> **Objective**
Rewrite every line of the listing from the one containing "Switch to the General tab" down to the one containing "Switch to the Đỡ", both included and requests kept. Scale each click coordinate in the answers by 0.75, rounding to whole numbers with halves going up.

● ● ● ● ●

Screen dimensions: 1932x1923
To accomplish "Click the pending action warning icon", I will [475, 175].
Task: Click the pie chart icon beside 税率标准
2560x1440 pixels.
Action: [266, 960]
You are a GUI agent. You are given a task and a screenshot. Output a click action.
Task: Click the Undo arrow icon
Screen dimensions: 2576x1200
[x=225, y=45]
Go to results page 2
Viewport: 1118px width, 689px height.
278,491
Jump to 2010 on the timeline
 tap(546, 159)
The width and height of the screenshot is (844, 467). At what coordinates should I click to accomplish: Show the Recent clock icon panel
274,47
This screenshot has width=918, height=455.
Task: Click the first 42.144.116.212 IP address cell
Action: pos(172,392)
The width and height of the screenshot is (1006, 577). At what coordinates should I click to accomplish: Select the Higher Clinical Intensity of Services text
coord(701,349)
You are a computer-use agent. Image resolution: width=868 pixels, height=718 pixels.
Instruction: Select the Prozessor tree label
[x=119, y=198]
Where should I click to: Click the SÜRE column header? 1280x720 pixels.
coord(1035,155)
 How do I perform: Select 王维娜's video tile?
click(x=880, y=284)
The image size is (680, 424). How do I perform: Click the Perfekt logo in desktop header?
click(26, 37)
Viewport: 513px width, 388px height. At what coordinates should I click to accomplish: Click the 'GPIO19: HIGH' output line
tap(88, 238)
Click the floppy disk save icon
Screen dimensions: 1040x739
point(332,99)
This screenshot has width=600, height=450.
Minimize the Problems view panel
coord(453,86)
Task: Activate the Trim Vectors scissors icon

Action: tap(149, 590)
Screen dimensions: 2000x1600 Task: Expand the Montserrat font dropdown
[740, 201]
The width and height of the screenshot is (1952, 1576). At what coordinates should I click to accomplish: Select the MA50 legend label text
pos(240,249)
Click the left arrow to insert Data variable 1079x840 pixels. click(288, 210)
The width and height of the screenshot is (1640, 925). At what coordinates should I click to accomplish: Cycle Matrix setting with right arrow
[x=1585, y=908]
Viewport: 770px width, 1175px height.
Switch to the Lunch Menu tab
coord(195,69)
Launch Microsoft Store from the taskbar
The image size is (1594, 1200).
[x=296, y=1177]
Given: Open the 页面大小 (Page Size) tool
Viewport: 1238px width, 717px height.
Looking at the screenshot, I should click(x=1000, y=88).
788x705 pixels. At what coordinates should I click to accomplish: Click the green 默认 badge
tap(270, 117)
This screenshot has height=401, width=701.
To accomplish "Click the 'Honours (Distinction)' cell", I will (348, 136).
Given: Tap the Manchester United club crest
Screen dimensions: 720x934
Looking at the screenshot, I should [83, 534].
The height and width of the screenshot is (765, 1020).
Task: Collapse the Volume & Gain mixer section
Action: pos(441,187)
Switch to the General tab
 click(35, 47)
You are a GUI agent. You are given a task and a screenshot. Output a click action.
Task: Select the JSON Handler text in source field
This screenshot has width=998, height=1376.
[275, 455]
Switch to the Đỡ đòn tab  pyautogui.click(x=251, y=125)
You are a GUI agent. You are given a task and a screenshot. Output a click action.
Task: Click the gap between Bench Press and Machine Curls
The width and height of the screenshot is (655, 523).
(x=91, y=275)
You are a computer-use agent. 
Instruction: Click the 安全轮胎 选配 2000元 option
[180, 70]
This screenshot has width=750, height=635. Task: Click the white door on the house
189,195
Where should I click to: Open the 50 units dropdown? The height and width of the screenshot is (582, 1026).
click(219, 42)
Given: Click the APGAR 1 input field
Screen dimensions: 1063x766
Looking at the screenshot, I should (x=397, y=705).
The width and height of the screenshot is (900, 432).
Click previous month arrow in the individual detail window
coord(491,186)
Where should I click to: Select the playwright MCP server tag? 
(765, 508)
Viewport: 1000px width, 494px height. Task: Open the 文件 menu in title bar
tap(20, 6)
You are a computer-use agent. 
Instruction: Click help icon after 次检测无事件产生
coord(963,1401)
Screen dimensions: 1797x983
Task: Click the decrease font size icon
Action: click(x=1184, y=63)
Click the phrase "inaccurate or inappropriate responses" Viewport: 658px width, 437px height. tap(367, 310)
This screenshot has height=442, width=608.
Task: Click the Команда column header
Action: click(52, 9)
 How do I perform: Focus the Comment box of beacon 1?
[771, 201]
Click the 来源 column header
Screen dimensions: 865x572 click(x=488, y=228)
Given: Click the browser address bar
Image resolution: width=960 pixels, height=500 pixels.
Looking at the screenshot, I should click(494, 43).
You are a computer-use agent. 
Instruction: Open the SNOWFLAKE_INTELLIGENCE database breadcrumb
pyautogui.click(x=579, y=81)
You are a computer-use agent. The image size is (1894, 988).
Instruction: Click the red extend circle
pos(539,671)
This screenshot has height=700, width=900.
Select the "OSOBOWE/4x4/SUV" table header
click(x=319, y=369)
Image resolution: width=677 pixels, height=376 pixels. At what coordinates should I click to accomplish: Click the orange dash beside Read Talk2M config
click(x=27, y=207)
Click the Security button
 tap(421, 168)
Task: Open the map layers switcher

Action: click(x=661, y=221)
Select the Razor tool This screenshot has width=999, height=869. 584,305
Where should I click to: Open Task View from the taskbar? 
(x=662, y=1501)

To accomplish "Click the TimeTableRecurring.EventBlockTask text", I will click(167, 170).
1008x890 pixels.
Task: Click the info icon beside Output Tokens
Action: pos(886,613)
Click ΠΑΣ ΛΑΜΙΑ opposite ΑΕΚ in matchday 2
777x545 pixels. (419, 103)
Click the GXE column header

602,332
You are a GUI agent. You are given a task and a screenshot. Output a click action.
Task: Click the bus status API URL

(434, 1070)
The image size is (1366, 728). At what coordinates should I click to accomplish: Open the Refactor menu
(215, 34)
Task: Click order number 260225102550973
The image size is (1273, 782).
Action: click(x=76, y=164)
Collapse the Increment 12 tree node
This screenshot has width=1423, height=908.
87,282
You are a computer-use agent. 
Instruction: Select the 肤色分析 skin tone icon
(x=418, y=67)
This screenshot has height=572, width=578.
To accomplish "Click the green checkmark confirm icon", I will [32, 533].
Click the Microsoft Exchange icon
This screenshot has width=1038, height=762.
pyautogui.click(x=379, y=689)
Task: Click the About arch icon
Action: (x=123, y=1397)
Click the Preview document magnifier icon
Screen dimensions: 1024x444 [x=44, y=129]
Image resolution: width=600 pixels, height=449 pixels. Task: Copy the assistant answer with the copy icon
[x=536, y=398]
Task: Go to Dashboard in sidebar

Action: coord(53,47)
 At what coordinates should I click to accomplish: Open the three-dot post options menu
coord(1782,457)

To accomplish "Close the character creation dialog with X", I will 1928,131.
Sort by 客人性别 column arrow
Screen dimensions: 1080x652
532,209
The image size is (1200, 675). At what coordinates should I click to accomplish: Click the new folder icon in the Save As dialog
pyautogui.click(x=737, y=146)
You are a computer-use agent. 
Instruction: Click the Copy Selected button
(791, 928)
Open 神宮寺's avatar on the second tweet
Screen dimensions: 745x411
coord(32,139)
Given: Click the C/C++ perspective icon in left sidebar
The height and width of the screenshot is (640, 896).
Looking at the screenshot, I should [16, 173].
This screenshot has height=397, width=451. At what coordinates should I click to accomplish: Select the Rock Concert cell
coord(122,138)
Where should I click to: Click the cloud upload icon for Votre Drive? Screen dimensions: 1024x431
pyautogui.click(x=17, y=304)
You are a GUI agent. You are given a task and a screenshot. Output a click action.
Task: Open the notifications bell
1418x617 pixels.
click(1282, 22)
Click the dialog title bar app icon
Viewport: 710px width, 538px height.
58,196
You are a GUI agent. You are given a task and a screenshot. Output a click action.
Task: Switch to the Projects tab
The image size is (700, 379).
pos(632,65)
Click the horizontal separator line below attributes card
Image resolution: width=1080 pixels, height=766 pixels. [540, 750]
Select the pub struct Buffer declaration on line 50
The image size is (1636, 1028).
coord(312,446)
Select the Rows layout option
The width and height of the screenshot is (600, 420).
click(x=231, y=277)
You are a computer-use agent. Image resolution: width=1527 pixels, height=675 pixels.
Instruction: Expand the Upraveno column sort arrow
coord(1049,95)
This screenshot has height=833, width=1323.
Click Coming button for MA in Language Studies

● ● ● ● ●

> **Expected output**
Switch to the General tab
 click(26, 35)
You are a GUI agent. You are given a task and a screenshot. Output a click action.
Task: Select the JSON Handler text in source field
This screenshot has width=998, height=1376.
[206, 341]
Switch to the Đỡ đòn tab  pyautogui.click(x=188, y=94)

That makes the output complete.